*** DOCUMENT PASSAGE ***
The test above looks splendid, so what exactly is the problem?
A code file containing a BDD test like the above is often called a feature file and there is no magic parser that will turn the English prose into an executable test. Instead, every feature file might have an adjacent step file written in a lower-level language such as Java or JavaScript to turn the instructions into executable steps for the test framework of choice. All this code needs to be maintained no matter how good your reuse strategy is. The more code we write, the more code we need to change as our requirements change.
Another problem here is that the inputs we are asserting against are finite. In the above example, the title and author are examples of inputs. If we want to test more inputs, we must write more code. This test will only pass when these finite inputs are the same each run.
Many tests pass every time because we have written them to pass every time. They make our builds slower and increase our cloud bill as we add more infrastructure for the ever-increasing number of tests.
Are you saying we should not write automated tests?
I have painted a very bleak picture of the world as I see it when using an established automation testing framework such as cypress or selenium.
Unfortunately, I have experienced this in the field, but I am not saying we should never write automation tests.
I recommend writing a handful of end-to-end tests that check the critical business functionality is working and then using unit tests or in memory tests to test whatever else needs testing. Manual testing cannot replace where we are with the current level of tooling. In time this might change.
What often gets forgotten is the maintenance of these tests. If you have too many, then every change to a feature can break a waterfall of seemingly unrelated tests.
Automated testing can save your neck when used sparingly, but it can break your neck if there are too many.
*** End of DOCUMENT PASSAGE ***
* **ACTIVITY A**:
From the passage above on automated testing, please return the stretch from "Unfortunately, I have" through "are too many." word for word.
* **ACTIVITY B**:
According to the automated testing passage, what is a code file containing a BDD test often called?
*** DATASET SECTION ***
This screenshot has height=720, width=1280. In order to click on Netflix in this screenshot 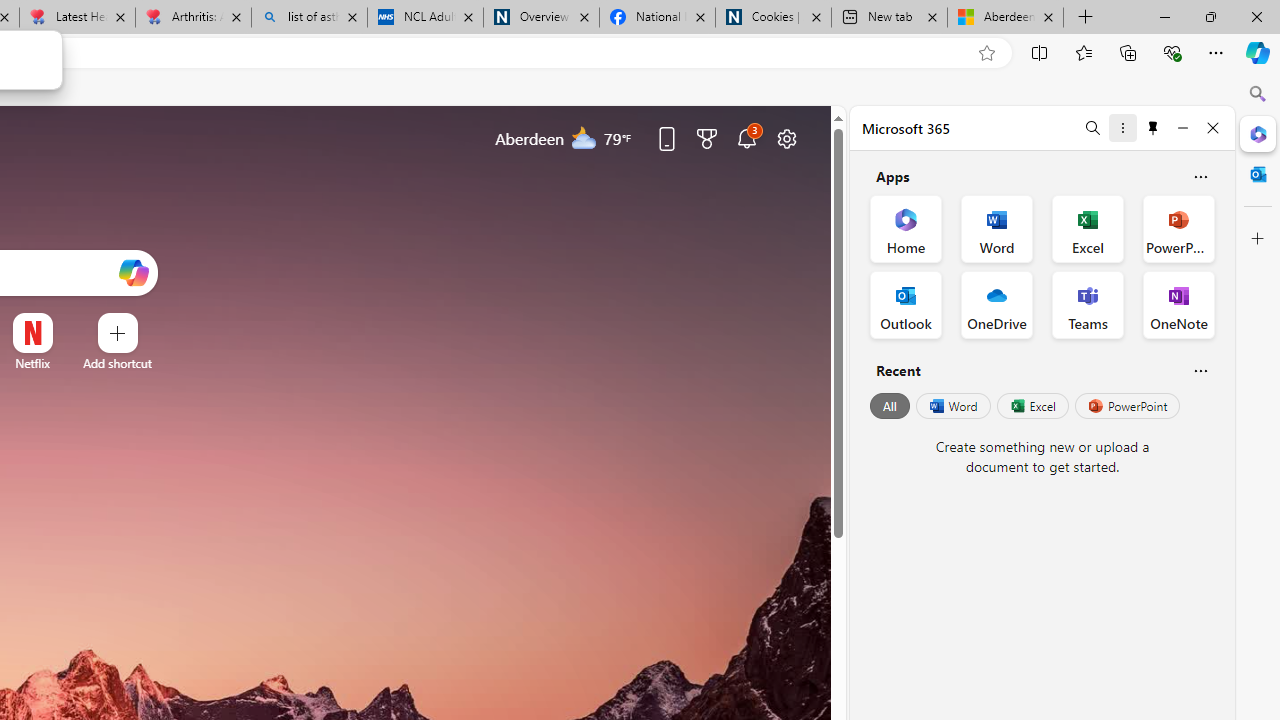, I will do `click(32, 363)`.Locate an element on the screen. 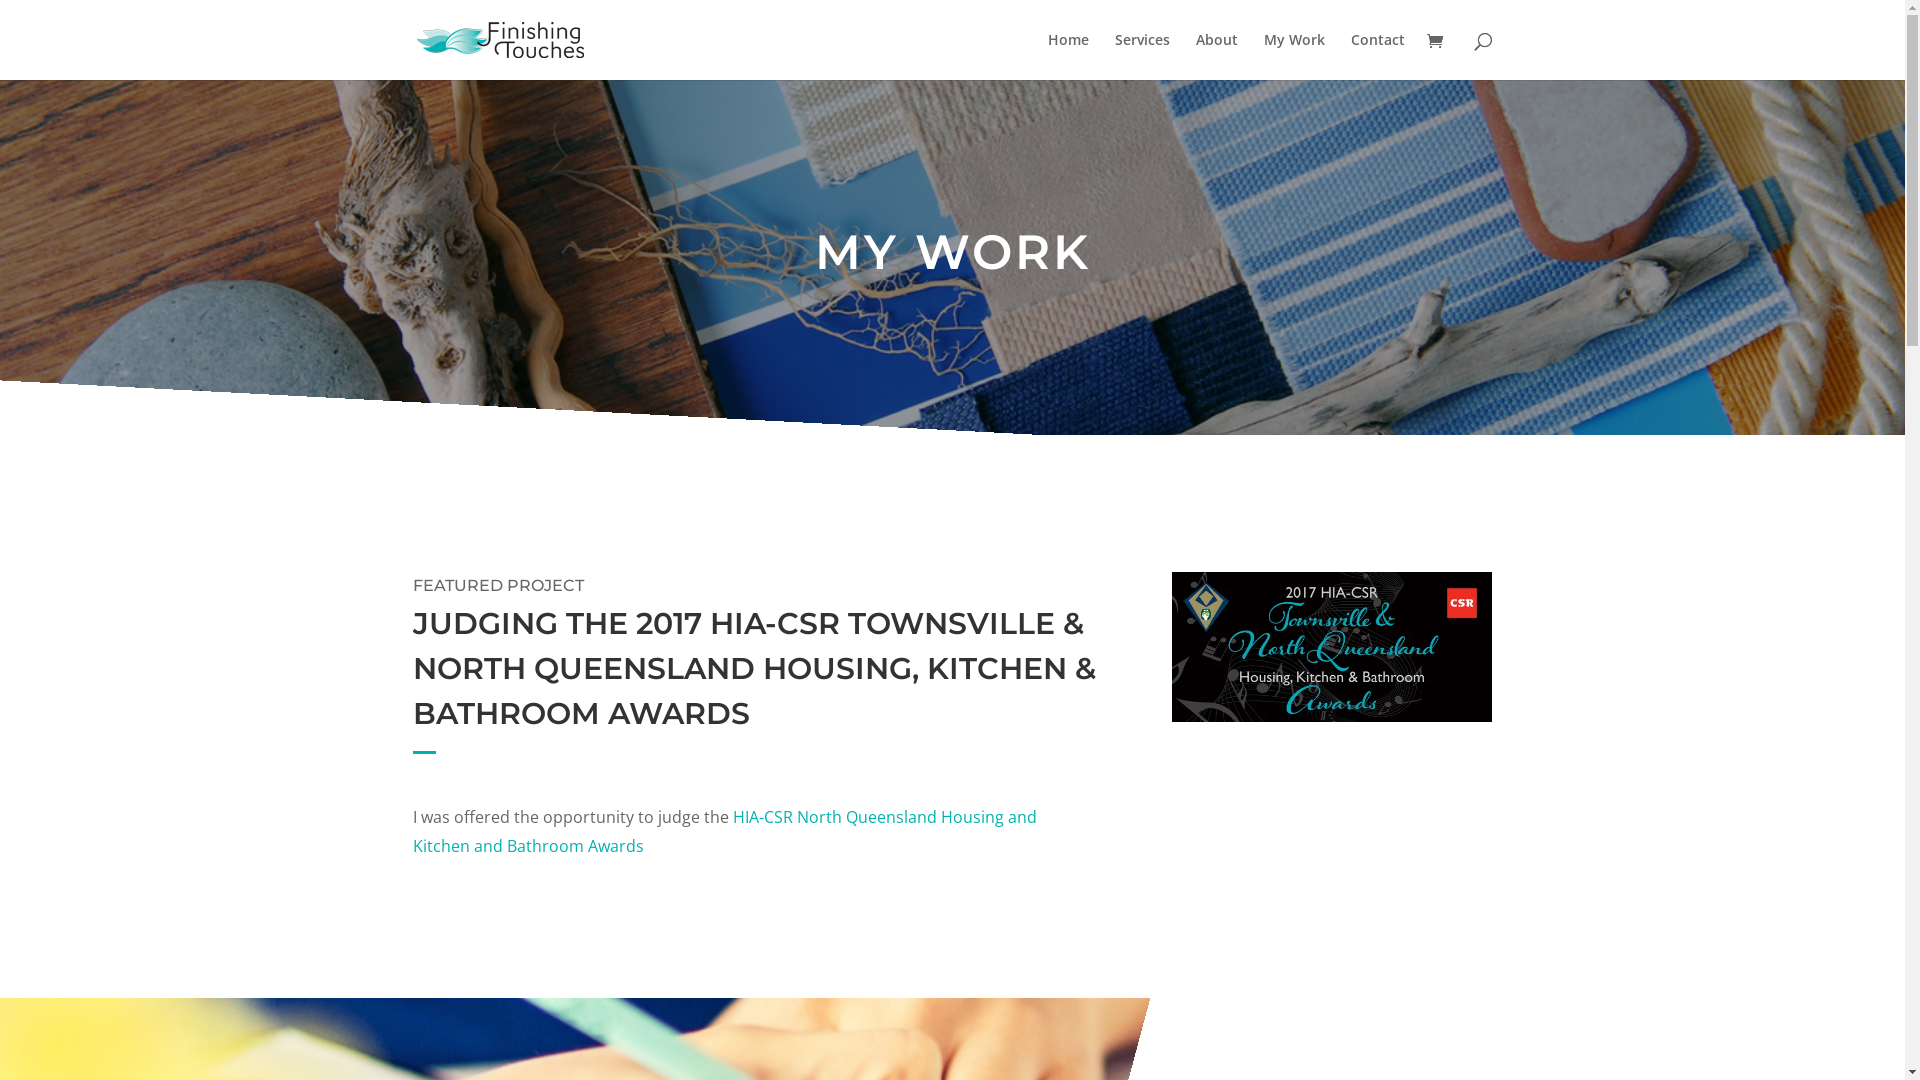 This screenshot has height=1080, width=1920. About is located at coordinates (1217, 56).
*** End of DATASET SECTION ***
* **WORKED SOLUTION A**:
Unfortunately, I have experienced this in the field, but I am not saying we should never write automation tests.
I recommend writing a handful of end-to-end tests that check the critical business functionality is working and then using unit tests or in memory tests to test whatever else needs testing. Manual testing cannot replace where we are with the current level of tooling. In time this might change.
What often gets forgotten is the maintenance of these tests. If you have too many, then every change to a feature can break a waterfall of seemingly unrelated tests.
Automated testing can save your neck when used sparingly, but it can break your neck if there are too many.

* **WORKED SOLUTION B**:
A feature file.